_WHAT THIS TASK INVOLVES_.
Extract every line between the one with "The image size is (850, 539)." and the end of the entries, both included, word for word and free of pictures.

_MATERIAL TO PROCESS_.
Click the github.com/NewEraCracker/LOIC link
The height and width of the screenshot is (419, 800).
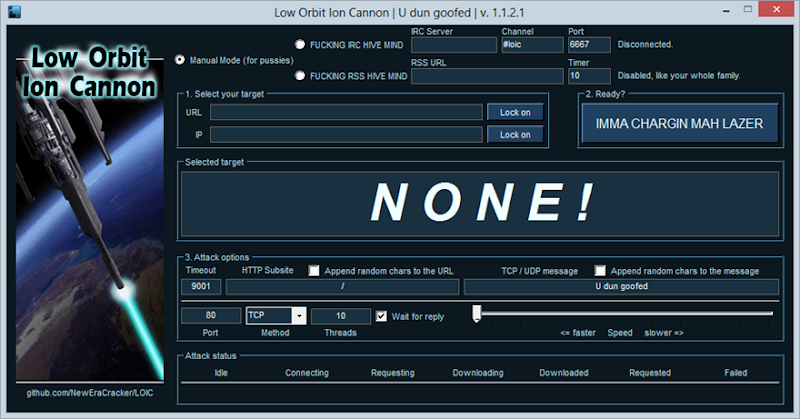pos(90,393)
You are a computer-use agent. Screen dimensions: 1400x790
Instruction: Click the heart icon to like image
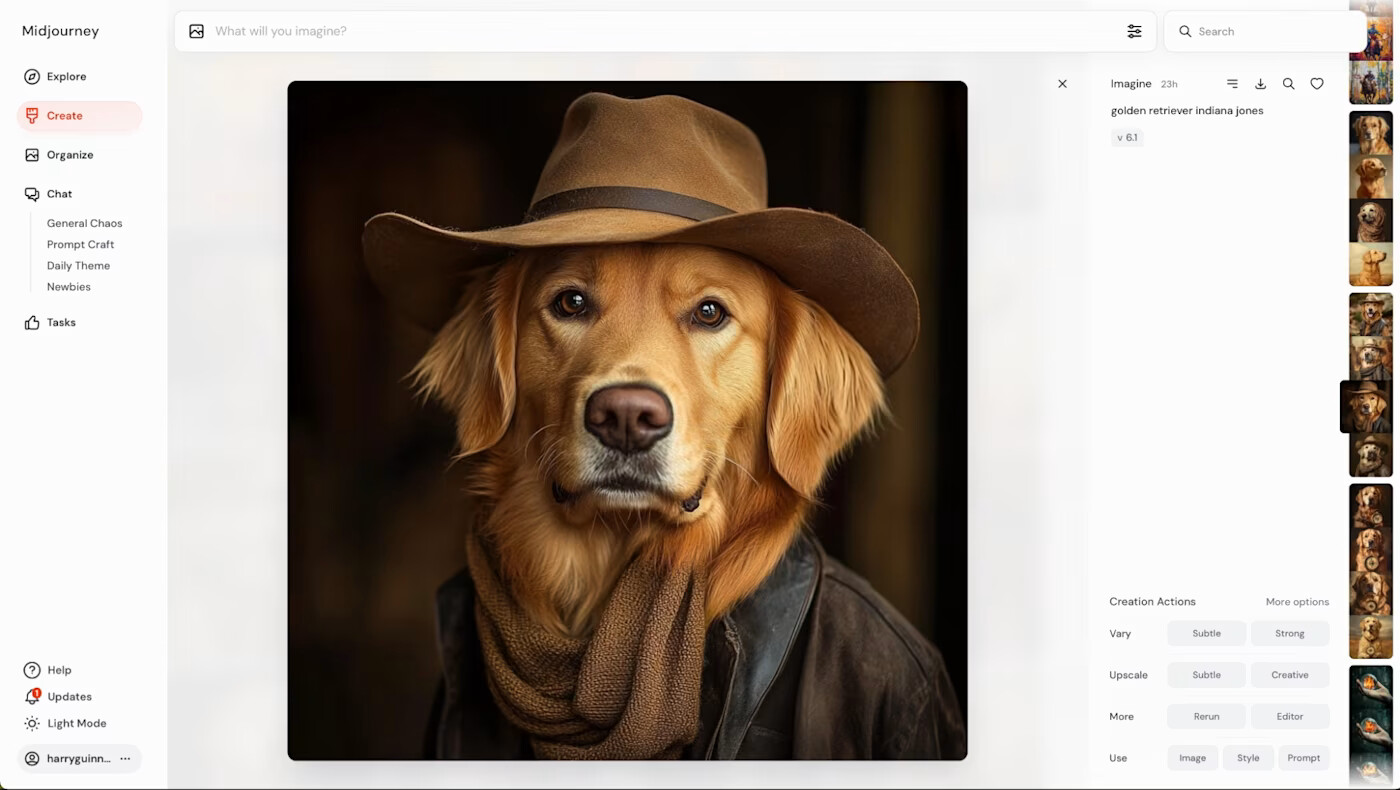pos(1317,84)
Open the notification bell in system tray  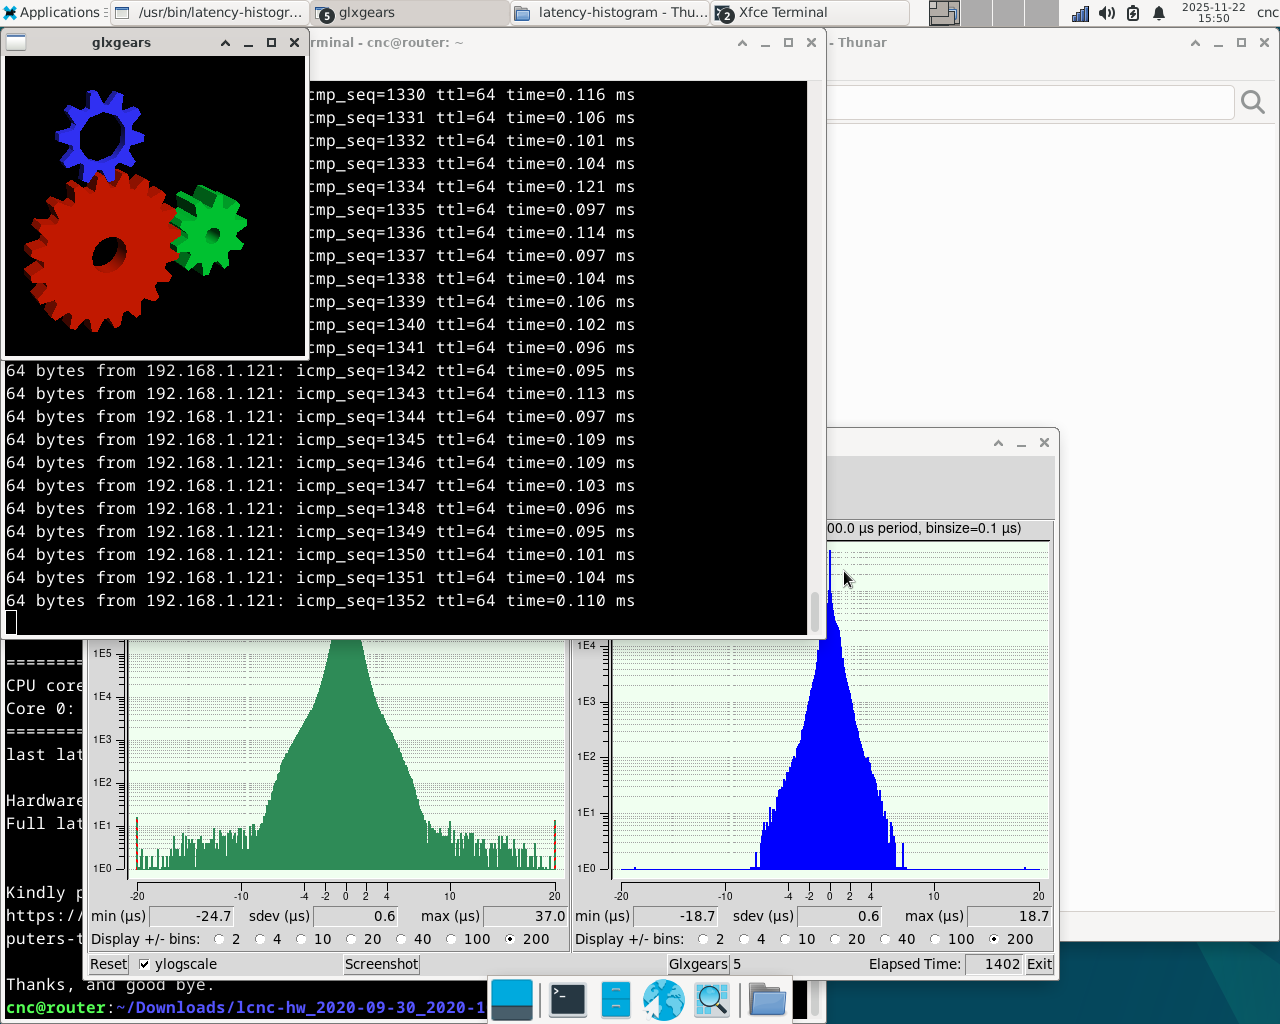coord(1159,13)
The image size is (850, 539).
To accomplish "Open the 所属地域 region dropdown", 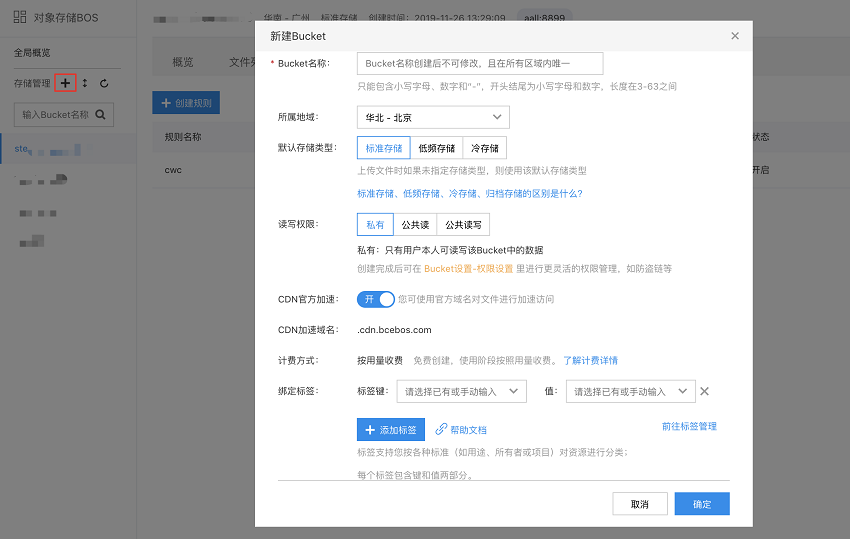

_FINISHED EXERCISE_.
The image size is (850, 539).
To accomplish "Open the 所属地域 region dropdown", 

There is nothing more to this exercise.